Copy the entries below word for word, starting at their first line and ending at the line containing "tap(45, 72)", with both of those lines included.

DATA PROVIDED:
◇ ◇ ◇

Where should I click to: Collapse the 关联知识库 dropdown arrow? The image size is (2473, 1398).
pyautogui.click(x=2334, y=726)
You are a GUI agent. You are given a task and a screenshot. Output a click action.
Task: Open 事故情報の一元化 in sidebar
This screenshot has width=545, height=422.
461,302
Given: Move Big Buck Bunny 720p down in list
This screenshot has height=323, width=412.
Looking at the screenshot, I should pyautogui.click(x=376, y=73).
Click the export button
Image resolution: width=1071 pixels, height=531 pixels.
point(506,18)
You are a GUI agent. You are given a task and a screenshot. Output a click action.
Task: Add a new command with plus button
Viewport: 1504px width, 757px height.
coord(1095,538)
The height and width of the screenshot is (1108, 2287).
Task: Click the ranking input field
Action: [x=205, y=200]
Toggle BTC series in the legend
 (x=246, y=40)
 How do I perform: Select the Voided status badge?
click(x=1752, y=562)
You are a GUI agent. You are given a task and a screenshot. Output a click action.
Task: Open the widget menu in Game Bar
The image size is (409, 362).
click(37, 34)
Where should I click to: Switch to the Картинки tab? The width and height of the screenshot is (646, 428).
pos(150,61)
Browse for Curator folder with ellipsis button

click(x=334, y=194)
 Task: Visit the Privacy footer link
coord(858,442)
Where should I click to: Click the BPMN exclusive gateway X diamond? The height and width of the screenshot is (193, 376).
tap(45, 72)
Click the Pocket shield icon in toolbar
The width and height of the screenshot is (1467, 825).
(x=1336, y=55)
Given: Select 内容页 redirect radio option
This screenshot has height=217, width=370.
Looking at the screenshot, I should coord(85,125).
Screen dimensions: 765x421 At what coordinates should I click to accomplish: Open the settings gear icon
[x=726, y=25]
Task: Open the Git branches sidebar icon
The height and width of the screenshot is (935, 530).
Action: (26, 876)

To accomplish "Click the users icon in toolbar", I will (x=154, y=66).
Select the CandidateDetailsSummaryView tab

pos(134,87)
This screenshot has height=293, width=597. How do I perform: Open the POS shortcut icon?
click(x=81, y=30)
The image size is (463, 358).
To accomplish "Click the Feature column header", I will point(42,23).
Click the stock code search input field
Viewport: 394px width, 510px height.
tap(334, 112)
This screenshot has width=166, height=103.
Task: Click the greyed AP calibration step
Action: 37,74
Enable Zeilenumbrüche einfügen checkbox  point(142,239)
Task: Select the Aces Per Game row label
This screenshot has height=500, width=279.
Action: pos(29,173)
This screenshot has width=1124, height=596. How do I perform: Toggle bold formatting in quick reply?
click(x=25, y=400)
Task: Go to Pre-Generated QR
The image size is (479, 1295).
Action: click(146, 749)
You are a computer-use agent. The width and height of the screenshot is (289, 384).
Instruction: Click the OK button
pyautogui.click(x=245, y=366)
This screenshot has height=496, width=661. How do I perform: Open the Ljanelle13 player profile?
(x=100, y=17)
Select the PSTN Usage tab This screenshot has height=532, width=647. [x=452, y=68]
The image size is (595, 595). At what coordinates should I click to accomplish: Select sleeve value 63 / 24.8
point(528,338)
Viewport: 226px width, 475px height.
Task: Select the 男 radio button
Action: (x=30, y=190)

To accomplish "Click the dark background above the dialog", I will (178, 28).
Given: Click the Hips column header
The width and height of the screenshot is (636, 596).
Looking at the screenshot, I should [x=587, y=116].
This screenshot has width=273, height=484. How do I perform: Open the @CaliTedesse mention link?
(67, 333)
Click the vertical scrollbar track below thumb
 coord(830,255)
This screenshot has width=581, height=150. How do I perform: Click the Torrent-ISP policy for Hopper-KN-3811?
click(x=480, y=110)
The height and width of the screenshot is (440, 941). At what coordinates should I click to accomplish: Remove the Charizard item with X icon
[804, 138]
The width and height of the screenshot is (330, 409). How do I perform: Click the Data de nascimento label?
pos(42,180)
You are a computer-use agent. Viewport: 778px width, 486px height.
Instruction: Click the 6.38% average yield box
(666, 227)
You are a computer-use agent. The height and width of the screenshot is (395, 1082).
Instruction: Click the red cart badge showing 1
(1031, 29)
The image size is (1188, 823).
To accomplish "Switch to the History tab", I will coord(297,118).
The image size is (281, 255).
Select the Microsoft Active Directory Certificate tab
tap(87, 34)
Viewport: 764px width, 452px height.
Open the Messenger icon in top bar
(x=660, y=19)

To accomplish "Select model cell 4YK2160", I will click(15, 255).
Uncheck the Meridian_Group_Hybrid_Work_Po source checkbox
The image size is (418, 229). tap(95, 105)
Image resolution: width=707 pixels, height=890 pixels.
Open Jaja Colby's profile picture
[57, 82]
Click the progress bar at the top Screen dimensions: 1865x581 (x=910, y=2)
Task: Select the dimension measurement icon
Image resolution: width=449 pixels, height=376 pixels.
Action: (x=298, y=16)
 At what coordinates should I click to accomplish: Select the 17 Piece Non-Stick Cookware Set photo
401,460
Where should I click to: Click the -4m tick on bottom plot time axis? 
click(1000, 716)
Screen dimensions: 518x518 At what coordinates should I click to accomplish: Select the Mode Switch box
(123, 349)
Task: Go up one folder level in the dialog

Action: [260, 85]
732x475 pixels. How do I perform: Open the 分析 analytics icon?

◇ ◇ ◇

OUTPUT FOR THIS EXERCISE:
Where should I click to: Collapse the 关联知识库 dropdown arrow? The image size is (2473, 1398).
pyautogui.click(x=2334, y=726)
You are a GUI agent. You are given a task and a screenshot. Output a click action.
Task: Open 事故情報の一元化 in sidebar
This screenshot has width=545, height=422.
461,302
Given: Move Big Buck Bunny 720p down in list
This screenshot has height=323, width=412.
Looking at the screenshot, I should pyautogui.click(x=376, y=73).
Click the export button
Image resolution: width=1071 pixels, height=531 pixels.
point(506,18)
You are a GUI agent. You are given a task and a screenshot. Output a click action.
Task: Add a new command with plus button
Viewport: 1504px width, 757px height.
coord(1095,538)
The height and width of the screenshot is (1108, 2287).
Task: Click the ranking input field
Action: [x=205, y=200]
Toggle BTC series in the legend
 (x=246, y=40)
 How do I perform: Select the Voided status badge?
click(x=1752, y=562)
You are a GUI agent. You are given a task and a screenshot. Output a click action.
Task: Open the widget menu in Game Bar
The image size is (409, 362).
click(37, 34)
Where should I click to: Switch to the Картинки tab? The width and height of the screenshot is (646, 428).
pos(150,61)
Browse for Curator folder with ellipsis button

click(x=334, y=194)
 Task: Visit the Privacy footer link
coord(858,442)
Where should I click to: Click the BPMN exclusive gateway X diamond? The height and width of the screenshot is (193, 376).
tap(45, 72)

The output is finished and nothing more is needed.